Significance. If the reported gains are shown to arise specifically from the 16-factor structure rather than from detailed prompting in general, the work would offer a practical contribution to prompt engineering in high-stakes domains by providing explicit controls against hallucination and reasoning drift. The inclusion of human evaluation with strong inter-rater agreement is a positive element that supports claims of robustness and interpretability.
major comments (3)
- [Abstract] Abstract: The central claims of 'up to 40% in smaller models' reasoning improvements and 'stable accuracy gains across scales' are presented without any details on model sizes, exact baselines, data splits, metrics, or statistical tests. This absence prevents verification of the performance results and attribution to the proposed framework.

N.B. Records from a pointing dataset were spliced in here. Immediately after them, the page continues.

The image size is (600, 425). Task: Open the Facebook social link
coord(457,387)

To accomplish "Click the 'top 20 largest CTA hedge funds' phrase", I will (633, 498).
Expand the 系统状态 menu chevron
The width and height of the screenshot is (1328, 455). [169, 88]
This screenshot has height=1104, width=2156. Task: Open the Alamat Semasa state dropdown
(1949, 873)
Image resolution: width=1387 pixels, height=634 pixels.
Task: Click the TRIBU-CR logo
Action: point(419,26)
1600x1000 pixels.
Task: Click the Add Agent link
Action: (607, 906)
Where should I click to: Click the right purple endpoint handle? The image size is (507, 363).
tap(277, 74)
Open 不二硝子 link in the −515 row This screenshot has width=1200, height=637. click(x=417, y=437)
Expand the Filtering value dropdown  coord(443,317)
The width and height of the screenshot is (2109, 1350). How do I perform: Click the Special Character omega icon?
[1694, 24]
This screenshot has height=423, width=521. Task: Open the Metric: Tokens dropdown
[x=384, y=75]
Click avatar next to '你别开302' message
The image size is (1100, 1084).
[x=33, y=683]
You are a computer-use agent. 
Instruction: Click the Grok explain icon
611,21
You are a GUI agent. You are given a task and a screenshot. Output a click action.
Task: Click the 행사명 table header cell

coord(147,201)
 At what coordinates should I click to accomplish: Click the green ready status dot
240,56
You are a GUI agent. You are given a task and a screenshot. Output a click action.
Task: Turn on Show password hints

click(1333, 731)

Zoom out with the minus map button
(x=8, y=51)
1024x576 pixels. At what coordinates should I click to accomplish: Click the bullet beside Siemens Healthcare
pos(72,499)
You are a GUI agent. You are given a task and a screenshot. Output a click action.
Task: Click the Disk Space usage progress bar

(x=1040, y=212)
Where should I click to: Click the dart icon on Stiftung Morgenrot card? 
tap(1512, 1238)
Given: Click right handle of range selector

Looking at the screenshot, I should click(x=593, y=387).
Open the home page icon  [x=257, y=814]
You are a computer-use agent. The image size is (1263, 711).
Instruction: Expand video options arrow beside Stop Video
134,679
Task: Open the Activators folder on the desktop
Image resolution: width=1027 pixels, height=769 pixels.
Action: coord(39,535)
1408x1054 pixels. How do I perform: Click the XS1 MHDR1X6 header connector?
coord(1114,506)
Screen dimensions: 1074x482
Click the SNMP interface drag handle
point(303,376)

- [Evaluation] Evaluation section (Pareto frontier analysis and ablation experiments): The manuscript states that these analyses demonstrate consistent improvements, yet provides no description of the ablated components, the unstructured prompting baseline conditions, or quantitative results from the Pareto analysis. Without this, it is impossible to determine whether gains are due to the specific 16-factor, four-dimension structure or to any comparably detailed prompt.
- [Case Study] Case study and framework description: The evaluation is confined to a single DDoS-in-SDN scenario. The claim that the 16-factor structure itself strengthens reasoning integrity requires a control condition consisting of a prompt matched in length, domain specificity, and security detail but lacking the explicit four-dimensional grouping and reasoning controls; the current design does not isolate this mechanism.
minor comments (1)
- [Abstract] The abstract and introduction would benefit from explicit statements of the exact models evaluated and the precise definition of 'unstructured prompting conditions' to improve reproducibility.
Simulated Author's Rebuttal
Thank you for the detailed review and constructive feedback on our manuscript. We appreciate the recognition of the human evaluation aspect and the potential contribution to prompt engineering in high-stakes domains. We address each major comment below and will incorporate revisions to strengthen the paper.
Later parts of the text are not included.